Requirement: Of the lines below, write out exactly those from the line with "Given: Open the 业务 dropdown list" through the line with "Viewport: 366px width, 230px height.", both included, and skip the rest.

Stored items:

=== Section Start ===

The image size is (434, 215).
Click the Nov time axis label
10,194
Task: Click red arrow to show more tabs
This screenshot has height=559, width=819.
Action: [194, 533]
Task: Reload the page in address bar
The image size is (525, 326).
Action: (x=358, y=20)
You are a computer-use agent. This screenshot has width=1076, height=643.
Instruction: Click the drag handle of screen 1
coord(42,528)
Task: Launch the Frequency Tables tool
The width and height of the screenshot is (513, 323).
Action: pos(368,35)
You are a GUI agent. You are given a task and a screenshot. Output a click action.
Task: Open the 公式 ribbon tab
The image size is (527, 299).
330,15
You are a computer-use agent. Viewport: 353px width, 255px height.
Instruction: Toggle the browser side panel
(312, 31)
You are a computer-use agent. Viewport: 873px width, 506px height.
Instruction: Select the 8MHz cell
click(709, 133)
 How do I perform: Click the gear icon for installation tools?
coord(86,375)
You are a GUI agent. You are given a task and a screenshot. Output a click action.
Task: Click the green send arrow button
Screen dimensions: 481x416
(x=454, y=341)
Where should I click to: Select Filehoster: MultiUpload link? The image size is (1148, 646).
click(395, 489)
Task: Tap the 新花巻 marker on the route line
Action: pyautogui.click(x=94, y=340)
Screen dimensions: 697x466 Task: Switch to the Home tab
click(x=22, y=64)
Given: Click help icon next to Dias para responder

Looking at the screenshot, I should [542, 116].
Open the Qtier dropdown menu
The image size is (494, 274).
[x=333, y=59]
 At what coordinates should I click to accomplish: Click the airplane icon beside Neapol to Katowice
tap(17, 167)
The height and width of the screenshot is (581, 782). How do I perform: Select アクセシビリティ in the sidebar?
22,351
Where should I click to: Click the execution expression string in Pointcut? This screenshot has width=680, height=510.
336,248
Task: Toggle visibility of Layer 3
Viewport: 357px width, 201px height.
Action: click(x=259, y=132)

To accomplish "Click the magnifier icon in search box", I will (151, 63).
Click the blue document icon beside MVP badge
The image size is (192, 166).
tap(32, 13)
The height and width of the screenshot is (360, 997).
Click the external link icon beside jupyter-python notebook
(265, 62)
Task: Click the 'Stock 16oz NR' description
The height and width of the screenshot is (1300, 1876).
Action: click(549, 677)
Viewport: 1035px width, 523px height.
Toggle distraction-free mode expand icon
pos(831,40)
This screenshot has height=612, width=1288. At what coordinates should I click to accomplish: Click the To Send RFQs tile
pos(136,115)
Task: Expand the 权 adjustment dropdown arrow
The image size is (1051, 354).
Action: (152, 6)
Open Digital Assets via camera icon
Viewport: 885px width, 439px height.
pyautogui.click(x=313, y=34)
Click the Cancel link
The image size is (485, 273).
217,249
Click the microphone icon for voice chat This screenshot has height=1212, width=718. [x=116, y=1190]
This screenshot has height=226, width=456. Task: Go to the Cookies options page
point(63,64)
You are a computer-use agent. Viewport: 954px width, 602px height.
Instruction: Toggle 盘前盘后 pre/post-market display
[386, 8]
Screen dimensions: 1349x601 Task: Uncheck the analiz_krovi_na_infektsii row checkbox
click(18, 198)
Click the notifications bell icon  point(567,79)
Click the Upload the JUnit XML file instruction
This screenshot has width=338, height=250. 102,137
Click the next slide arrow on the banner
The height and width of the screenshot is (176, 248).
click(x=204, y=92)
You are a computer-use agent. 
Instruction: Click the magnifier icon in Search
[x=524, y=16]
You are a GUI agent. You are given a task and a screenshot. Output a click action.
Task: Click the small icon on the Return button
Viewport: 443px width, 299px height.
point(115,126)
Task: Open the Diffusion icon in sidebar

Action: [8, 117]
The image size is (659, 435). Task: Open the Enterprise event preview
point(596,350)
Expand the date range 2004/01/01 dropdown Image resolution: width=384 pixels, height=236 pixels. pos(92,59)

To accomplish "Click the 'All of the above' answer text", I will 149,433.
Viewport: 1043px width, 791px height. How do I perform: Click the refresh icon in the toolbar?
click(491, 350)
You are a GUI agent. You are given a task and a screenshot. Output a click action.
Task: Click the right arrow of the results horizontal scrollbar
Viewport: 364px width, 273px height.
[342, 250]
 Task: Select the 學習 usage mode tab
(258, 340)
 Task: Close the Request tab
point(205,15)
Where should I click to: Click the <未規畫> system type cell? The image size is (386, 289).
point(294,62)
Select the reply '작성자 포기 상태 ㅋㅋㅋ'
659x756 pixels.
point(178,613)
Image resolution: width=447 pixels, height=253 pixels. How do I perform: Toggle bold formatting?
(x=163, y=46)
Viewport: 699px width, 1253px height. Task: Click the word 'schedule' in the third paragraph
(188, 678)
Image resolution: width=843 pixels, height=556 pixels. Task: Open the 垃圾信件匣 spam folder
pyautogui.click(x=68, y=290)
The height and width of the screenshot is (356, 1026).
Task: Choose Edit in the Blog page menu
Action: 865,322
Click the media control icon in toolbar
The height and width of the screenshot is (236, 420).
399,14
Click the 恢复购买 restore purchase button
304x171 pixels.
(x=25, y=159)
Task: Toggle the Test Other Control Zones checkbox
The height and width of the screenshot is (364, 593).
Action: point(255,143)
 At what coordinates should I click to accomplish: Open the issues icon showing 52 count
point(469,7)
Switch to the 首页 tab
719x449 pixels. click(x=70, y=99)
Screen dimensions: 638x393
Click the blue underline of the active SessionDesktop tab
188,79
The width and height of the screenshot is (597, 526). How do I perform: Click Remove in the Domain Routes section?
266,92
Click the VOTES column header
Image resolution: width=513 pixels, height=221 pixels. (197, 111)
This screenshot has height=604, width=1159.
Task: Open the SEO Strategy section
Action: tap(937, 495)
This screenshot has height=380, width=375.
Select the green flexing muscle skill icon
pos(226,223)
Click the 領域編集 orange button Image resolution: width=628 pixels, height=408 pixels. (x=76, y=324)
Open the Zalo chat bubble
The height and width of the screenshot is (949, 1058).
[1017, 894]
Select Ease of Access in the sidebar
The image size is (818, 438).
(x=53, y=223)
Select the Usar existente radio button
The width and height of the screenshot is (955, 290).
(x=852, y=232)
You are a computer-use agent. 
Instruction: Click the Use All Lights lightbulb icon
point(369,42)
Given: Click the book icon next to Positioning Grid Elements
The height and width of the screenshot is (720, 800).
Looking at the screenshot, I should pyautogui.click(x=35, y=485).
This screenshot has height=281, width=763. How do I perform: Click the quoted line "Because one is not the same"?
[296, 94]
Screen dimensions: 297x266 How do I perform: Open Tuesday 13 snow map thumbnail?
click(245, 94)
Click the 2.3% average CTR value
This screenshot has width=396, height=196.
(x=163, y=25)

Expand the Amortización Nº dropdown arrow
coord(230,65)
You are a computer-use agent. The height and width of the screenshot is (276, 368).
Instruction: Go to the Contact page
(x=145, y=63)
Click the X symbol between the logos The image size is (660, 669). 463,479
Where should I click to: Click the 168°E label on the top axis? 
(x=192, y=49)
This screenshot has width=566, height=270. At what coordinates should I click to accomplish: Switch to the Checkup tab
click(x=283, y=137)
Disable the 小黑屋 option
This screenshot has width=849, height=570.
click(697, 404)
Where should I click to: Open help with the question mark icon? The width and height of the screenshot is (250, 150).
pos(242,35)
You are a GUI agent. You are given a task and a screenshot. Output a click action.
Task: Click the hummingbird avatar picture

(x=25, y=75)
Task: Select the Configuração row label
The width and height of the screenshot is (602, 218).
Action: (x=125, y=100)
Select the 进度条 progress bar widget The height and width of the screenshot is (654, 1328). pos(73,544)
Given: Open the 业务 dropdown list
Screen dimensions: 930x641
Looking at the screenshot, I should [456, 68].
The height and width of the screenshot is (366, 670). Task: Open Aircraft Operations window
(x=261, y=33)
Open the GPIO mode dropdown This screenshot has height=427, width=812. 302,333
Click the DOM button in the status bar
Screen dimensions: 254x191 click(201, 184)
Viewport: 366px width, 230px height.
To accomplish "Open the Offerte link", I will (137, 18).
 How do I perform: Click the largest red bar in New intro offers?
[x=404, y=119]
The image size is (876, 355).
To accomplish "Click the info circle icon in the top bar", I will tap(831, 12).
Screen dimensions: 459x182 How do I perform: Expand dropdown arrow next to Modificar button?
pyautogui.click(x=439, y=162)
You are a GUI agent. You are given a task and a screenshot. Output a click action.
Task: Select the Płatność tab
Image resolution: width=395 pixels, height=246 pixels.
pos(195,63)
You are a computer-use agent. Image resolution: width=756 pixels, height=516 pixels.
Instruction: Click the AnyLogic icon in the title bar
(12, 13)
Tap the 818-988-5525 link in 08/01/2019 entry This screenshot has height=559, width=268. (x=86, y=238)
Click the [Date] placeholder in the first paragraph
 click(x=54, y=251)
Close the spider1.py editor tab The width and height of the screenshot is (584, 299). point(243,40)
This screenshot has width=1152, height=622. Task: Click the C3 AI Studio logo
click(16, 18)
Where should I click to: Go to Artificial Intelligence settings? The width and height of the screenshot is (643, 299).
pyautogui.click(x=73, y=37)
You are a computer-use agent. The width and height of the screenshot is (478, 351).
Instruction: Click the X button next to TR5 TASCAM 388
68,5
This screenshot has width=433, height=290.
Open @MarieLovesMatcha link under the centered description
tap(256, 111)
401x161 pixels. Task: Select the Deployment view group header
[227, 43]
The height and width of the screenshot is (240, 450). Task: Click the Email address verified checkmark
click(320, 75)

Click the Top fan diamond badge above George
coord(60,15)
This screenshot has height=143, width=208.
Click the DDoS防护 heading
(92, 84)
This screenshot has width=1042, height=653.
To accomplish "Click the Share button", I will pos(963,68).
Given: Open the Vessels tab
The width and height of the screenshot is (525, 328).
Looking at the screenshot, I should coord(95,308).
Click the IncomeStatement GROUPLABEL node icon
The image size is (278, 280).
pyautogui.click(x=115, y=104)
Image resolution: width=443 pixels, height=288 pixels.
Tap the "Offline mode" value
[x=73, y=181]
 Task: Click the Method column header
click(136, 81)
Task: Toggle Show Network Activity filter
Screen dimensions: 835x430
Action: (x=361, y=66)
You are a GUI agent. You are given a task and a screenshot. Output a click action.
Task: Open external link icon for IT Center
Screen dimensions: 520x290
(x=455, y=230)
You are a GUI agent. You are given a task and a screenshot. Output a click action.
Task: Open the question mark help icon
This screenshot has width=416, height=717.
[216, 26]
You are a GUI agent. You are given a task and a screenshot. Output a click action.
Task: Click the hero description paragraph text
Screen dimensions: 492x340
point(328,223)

=== Section End ===

Solution for this task:
Given: Open the 业务 dropdown list
Screen dimensions: 930x641
Looking at the screenshot, I should [456, 68].
The height and width of the screenshot is (366, 670). Task: Open Aircraft Operations window
(x=261, y=33)
Open the GPIO mode dropdown This screenshot has height=427, width=812. 302,333
Click the DOM button in the status bar
Screen dimensions: 254x191 click(201, 184)
Viewport: 366px width, 230px height.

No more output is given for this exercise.